* ATIVIDADE PROPOSTA:
No trecho sobre a certificação de imóveis rurais, quantos analistas foram capacitados em 2023?

* TRECHO DO DOCUMENTO:

——————————

Como presidente do Comitê Nacional de Certificação, quais são os seus objetivos para o futuro da certificação de imóveis rurais no Brasil, e existe algum projeto ou iniciativa em andamento que você gostaria de destacar?
Desde que assumi essa função, o meu objetivo sempre foi o de levar informação não somente aos profissionais, mas, principalmente, aos próprios analistas do Incra. A grande maioria de nós não teve qualquer capacitação nessa área, principalmente no que diz respeito às análises. Nesse sentido, estamos sempre divulgando aos analistas dos Comitês Regionais, em primeira mão, por meio de reuniões virtuais, todos as inovações e alterações que ocorrem nos Manuais e no Sigef. Em 2023, conseguimos capacitar 60 analistas dos Comitês de todas as Superintendências Regionais do Incra, na tentativa de padronizar as análises em todo o país.
Com a padronização da análise, foi possível implementar a fila nacional de análise de requerimentos no Sigef, iniciada em fevereiro/2024, que tem como principal objetivo, otimizar a força de trabalho dos analistas dos CRC’s permitindo uma equalização no tempo de análise dos requerimentos em todas as regionais. Assim, Comitês que possuem menos demanda ou muitos analistas, podem subsidiar os comitês com muita demanda e/ou poucos analistas, fazendo com que todos os requerimentos sejam enviados numa fila única respeitando a ordem cronológica, independentemente de onde o imóvel está localizado. Ainda estamos no início desse projeto, sabemos que temos coisas para ajustar, mas entendemos que é um grande avanço.
Também estamos com um projeto junto à Comunicação do Incra para criarmos vídeos práticos de funcionamento do Sigef, bem como lives com informações relevantes sobre certificação que ficarão disponibilizadas no canal do Youtube do Incra.
Alguns outros projetos, principalmente, sobre o Sigef, já foram demandados junto ao Incra, mas sua implementação depende da disponibilidade de recursos financeiros, o que não está na governabilidade do Comitê Nacional.

——————————

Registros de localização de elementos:
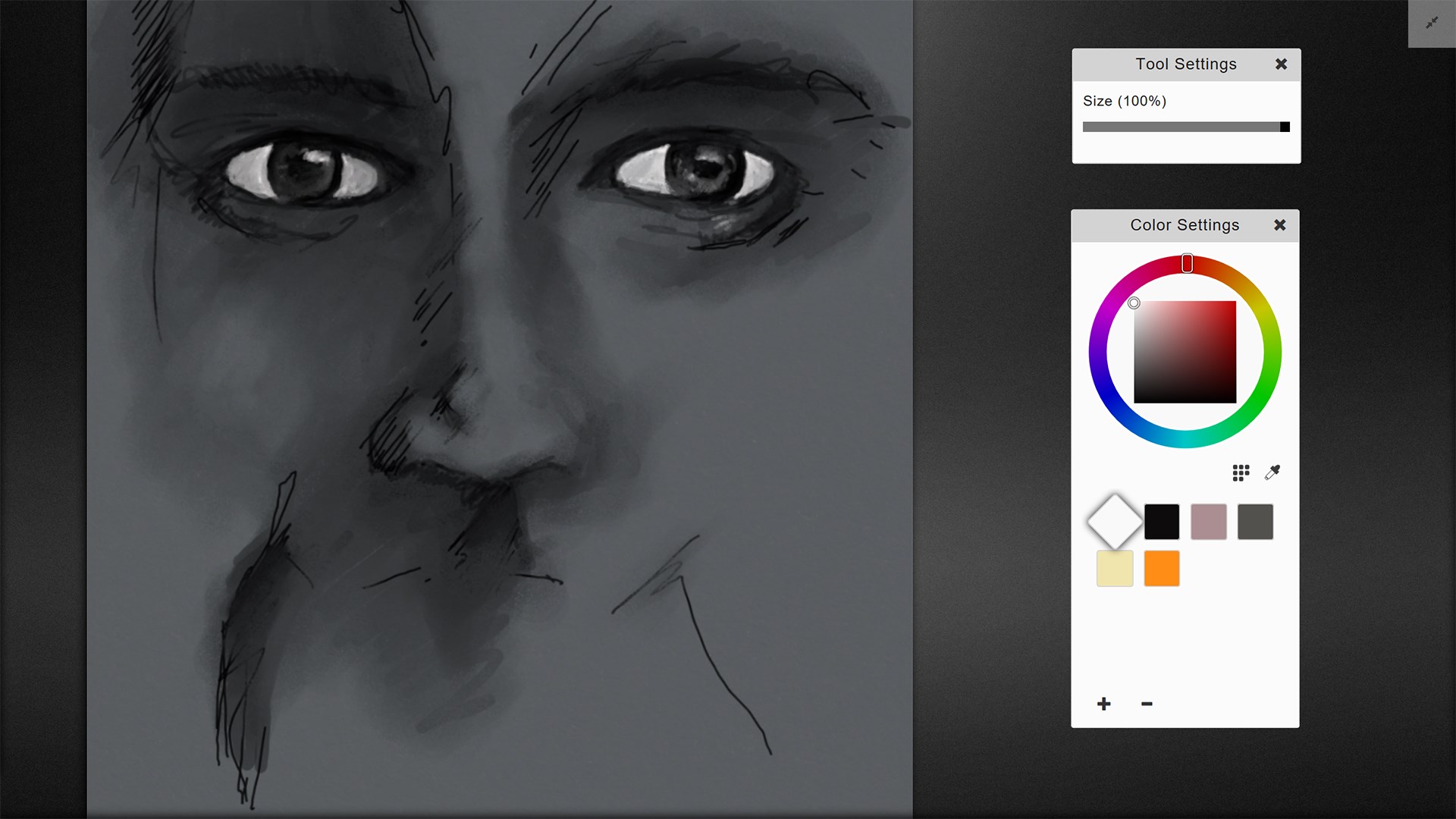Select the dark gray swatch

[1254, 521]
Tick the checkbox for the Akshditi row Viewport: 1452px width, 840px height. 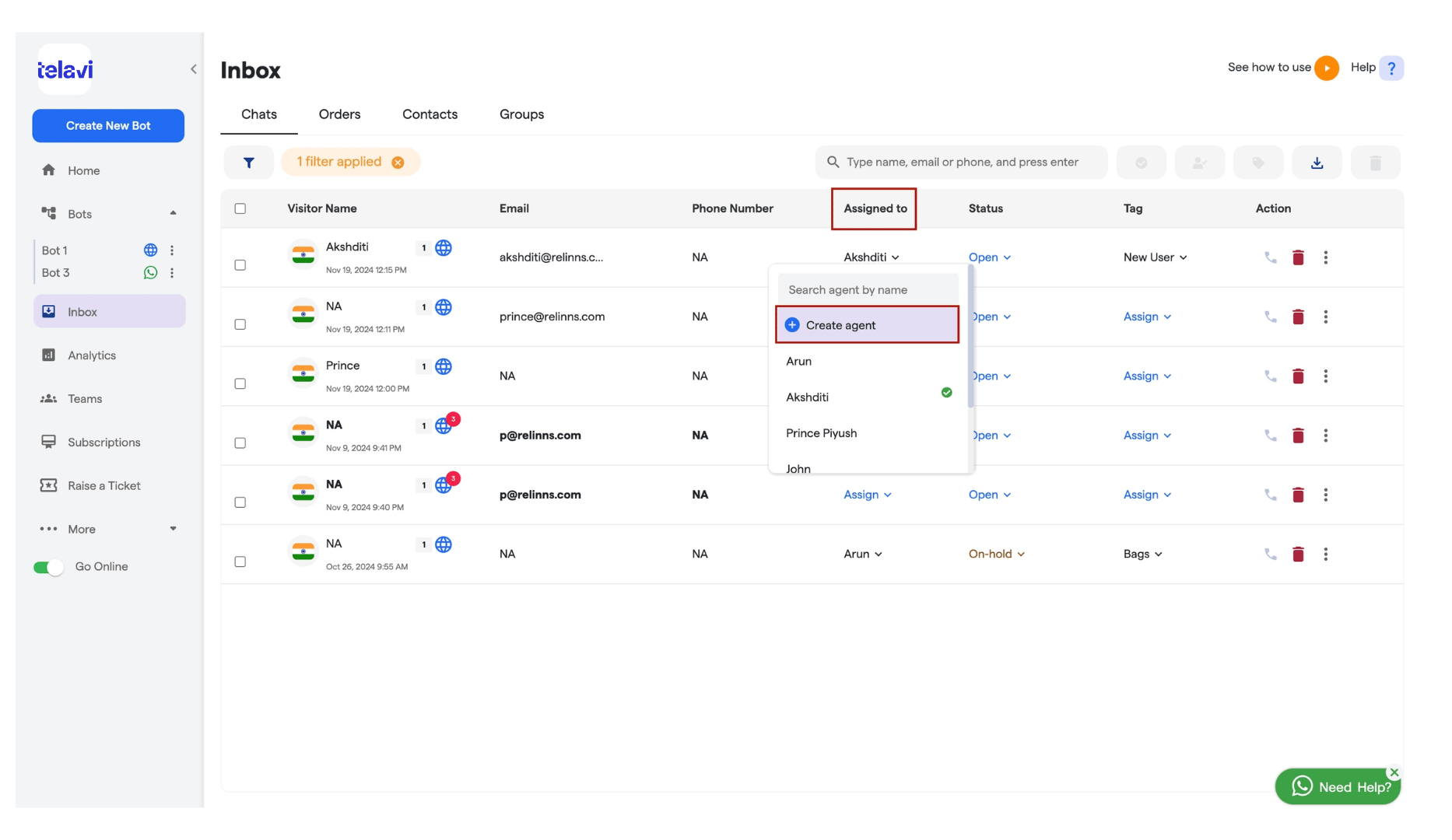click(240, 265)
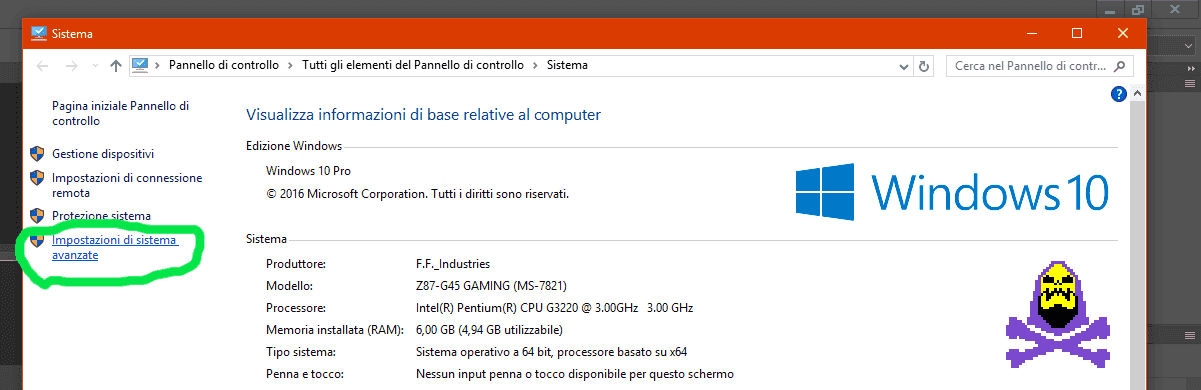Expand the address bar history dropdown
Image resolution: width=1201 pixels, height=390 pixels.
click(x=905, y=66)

——————————

* RESPOSTA:
Foram capacitados 60 analistas dos Comitês de todas as Superintendências Regionais do Incra.